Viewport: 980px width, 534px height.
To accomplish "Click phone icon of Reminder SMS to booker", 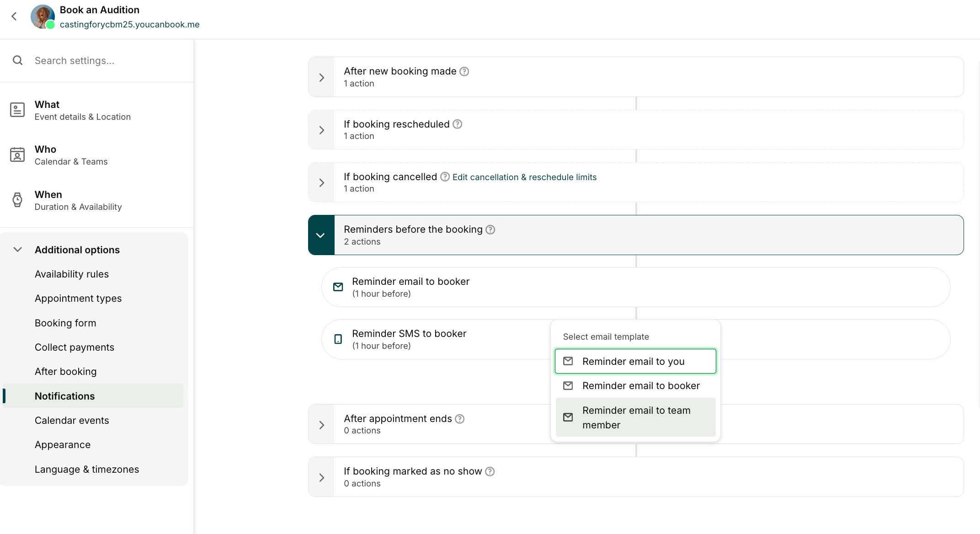I will [338, 339].
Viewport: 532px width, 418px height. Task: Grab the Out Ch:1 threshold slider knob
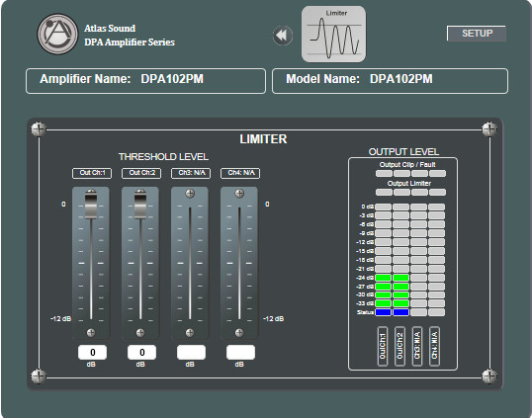(91, 205)
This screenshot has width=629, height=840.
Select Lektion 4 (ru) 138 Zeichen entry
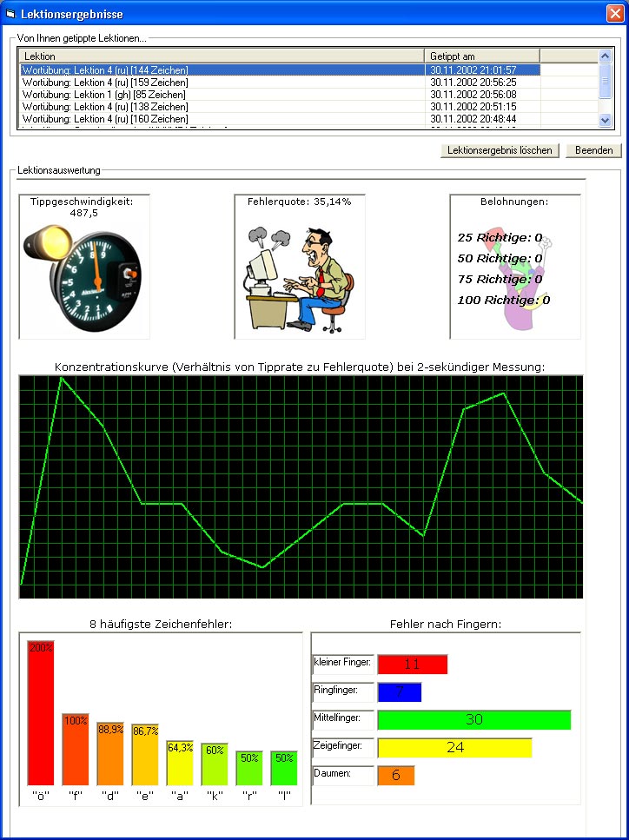point(279,107)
::::
» Task brief: Look above for the line containing "This screenshot has width=629, height=840.", then retype it and each line after it to the end of the records, exactly and without pictures.

» Response:
This screenshot has width=629, height=840.
Select Lektion 4 (ru) 138 Zeichen entry
point(279,107)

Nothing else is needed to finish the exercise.